[Stored entries]
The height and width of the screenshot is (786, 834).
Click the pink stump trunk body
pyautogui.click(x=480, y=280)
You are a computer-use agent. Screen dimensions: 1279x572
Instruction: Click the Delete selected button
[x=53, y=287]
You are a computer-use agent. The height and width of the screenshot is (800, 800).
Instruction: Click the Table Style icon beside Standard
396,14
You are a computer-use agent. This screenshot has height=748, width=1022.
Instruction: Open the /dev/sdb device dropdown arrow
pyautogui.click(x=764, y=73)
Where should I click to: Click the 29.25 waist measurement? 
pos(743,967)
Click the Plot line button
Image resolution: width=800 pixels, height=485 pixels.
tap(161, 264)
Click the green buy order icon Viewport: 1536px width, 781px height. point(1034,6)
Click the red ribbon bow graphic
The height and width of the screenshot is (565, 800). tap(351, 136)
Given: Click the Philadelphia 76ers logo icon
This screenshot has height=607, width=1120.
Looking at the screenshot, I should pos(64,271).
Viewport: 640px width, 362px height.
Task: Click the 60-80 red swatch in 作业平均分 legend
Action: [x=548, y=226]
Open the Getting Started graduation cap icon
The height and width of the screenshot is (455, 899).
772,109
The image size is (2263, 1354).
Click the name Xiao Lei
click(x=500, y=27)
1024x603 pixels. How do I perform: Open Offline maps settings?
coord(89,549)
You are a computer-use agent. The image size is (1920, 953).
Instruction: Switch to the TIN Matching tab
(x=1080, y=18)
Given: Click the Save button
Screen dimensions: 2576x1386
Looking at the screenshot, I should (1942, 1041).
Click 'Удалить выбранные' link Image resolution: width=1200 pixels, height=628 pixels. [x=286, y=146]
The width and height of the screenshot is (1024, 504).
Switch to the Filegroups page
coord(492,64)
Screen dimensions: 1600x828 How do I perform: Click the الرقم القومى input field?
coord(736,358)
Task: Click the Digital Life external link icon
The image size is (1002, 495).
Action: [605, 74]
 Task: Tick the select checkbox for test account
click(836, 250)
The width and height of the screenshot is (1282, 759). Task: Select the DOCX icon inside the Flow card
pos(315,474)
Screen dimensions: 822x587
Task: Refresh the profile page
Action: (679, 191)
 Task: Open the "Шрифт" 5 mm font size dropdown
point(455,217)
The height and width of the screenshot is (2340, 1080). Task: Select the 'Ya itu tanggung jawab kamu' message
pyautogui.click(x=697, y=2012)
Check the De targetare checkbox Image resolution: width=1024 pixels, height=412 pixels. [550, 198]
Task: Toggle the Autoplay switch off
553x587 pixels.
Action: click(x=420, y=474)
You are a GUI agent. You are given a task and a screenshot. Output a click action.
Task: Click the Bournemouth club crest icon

### INSTRUCTIONS FOR THE TASK
An exact copy of all the records is what is needed here.

### ANSWER TO THIS TASK
The height and width of the screenshot is (786, 834).
Click the pink stump trunk body
pyautogui.click(x=480, y=280)
You are a computer-use agent. Screen dimensions: 1279x572
Instruction: Click the Delete selected button
[x=53, y=287]
You are a computer-use agent. The height and width of the screenshot is (800, 800).
Instruction: Click the Table Style icon beside Standard
396,14
You are a computer-use agent. This screenshot has height=748, width=1022.
Instruction: Open the /dev/sdb device dropdown arrow
pyautogui.click(x=764, y=73)
Where should I click to: Click the 29.25 waist measurement? 
pos(743,967)
Click the Plot line button
Image resolution: width=800 pixels, height=485 pixels.
tap(161, 264)
Click the green buy order icon Viewport: 1536px width, 781px height. point(1034,6)
Click the red ribbon bow graphic
The height and width of the screenshot is (565, 800). tap(351, 136)
Given: Click the Philadelphia 76ers logo icon
This screenshot has height=607, width=1120.
Looking at the screenshot, I should pos(64,271).
Viewport: 640px width, 362px height.
Task: Click the 60-80 red swatch in 作业平均分 legend
Action: [x=548, y=226]
Open the Getting Started graduation cap icon
The height and width of the screenshot is (455, 899).
772,109
The image size is (2263, 1354).
Click the name Xiao Lei
click(x=500, y=27)
1024x603 pixels. How do I perform: Open Offline maps settings?
coord(89,549)
You are a computer-use agent. The image size is (1920, 953).
Instruction: Switch to the TIN Matching tab
(x=1080, y=18)
Given: Click the Save button
Screen dimensions: 2576x1386
Looking at the screenshot, I should (1942, 1041).
Click 'Удалить выбранные' link Image resolution: width=1200 pixels, height=628 pixels. [x=286, y=146]
The width and height of the screenshot is (1024, 504).
Switch to the Filegroups page
coord(492,64)
Screen dimensions: 1600x828 How do I perform: Click the الرقم القومى input field?
coord(736,358)
Task: Click the Digital Life external link icon
The image size is (1002, 495).
Action: [605, 74]
 Task: Tick the select checkbox for test account
click(836, 250)
The width and height of the screenshot is (1282, 759). Task: Select the DOCX icon inside the Flow card
pos(315,474)
Screen dimensions: 822x587
Task: Refresh the profile page
Action: (679, 191)
 Task: Open the "Шрифт" 5 mm font size dropdown
point(455,217)
The height and width of the screenshot is (2340, 1080). Task: Select the 'Ya itu tanggung jawab kamu' message
pyautogui.click(x=697, y=2012)
Check the De targetare checkbox Image resolution: width=1024 pixels, height=412 pixels. [550, 198]
Task: Toggle the Autoplay switch off
553x587 pixels.
Action: click(x=420, y=474)
You are a GUI agent. You are given a task and a screenshot. Output a click action.
Task: Click the Bournemouth club crest icon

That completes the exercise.